A military unit was sent in to investigate. It spent four months in the area. The team photographed the flying lights, interviewed dozens of people and wrote extensive reports that included drawings of the luminous aircraft that, in declassified notes, looked like flying American footballs. The military observers said that what they saw defied explanation.

“We feel as we haven’t come to a completely satisfactory conclusion,” João Flavio de Freitas Costa wrote in his November 1977 report. “The cases … left us in doubt and without explanations, based on our standards of knowledge.”

Other reports involved what would come to be known here as the “Official Night of UFOs.” It occurred in May 1986, when 21 separate flying objects were reported across southeastern Brazil. Dozens of people — perhaps thousands — witnessed the flying objects. One of those witnesses was a pilot who, while in the air, made a call to a control tower.

“I’m seeing three of them now,” the pilot said, according to the recording.

“Could it be a shooting star?”

“A shooting star that stands still?” he said. “It’s beautiful. It changes from red to yellow. … Look at them. I have chills.”

The military sent planes out to intercept the objects. Cmdr. José Pessoa Calvalcanti de Albuquerque tried to describe what the military and air traffic control witnessed in a confidential report dated June 2, 1986. “They are solid phenomena and reflect a certain intelligence,” he wrote, “by their ability to accompany and keep distance from observers and that they fly in formation.”

But even in a country largely open to discussing and inquiring into unidentified phenomena, not all matters have been fully disclosed. Missing from the archives, ufologists say, are military photographs and videos of the orbs that visited the Amazonian river community as well as military documents regarding perhaps the most notorious alleged encounter, known as the “Varginha Incident.”

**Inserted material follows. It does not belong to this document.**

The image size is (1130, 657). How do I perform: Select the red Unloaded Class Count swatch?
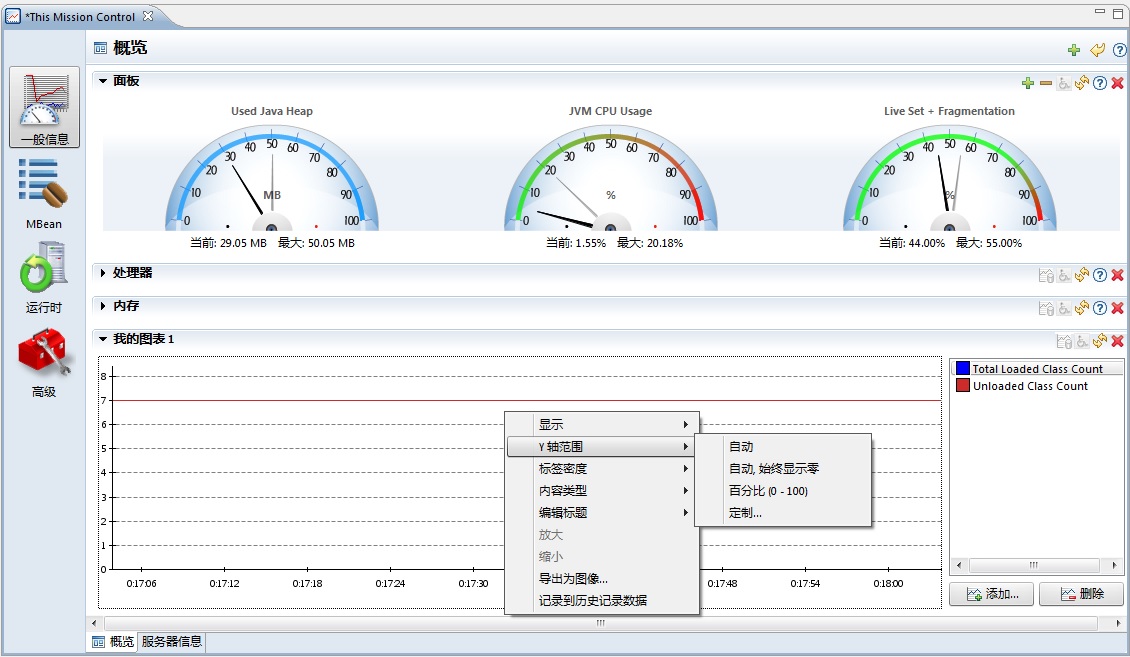(x=962, y=386)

In January 1996, three young women claimed they saw a bipedal creature while walking through a vacant lot in the southeastern city of Varginha. It was neither human nor animal, they claimed. The story sent the city of 140,000 inhabitants into a tizzy and spawned wild rumors. People alleged that it was an alien that, after the sighting, had been captured by the military and secreted away — allegations that Gen. Rosa said were false.

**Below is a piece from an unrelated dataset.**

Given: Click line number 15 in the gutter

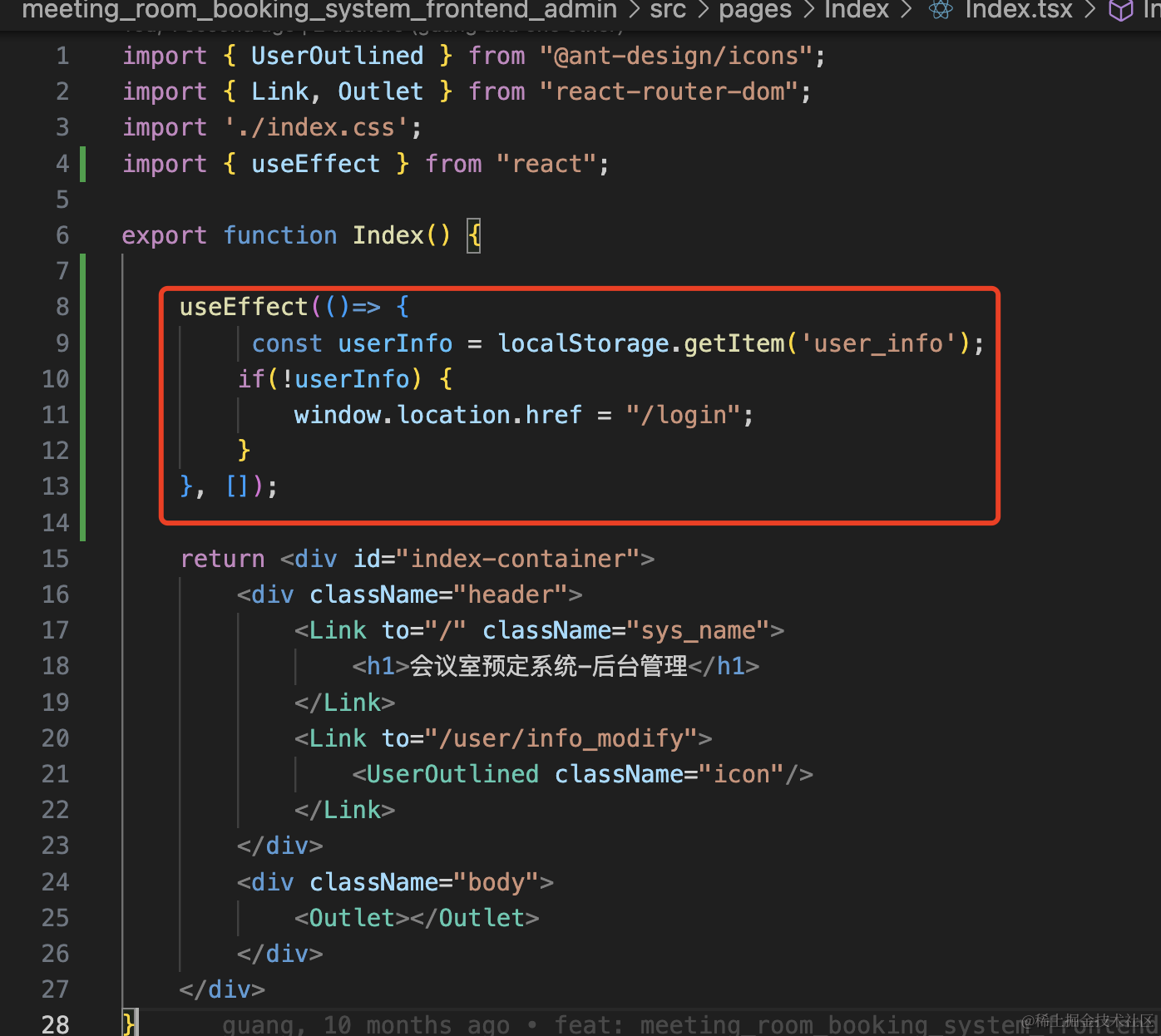Looking at the screenshot, I should coord(56,559).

“The army does not have a piece of ET,” he deadpanned.

For years afterward, Kátia Andrade Xavier, one of the three young women, said she was ridiculed for her story. Few employers wanted to hire her. People, she said, called her crazy, a liar, demonic.

But now, with more countries asking more questions about UFOs, she said she is being received differently.

“People are seeing my story completely differently,” she said. “I feel realized. I am happy.”

Ana Vanessa Herrero in Caracas, Venezuela, and Marina Dias in Brasília contributed to this report.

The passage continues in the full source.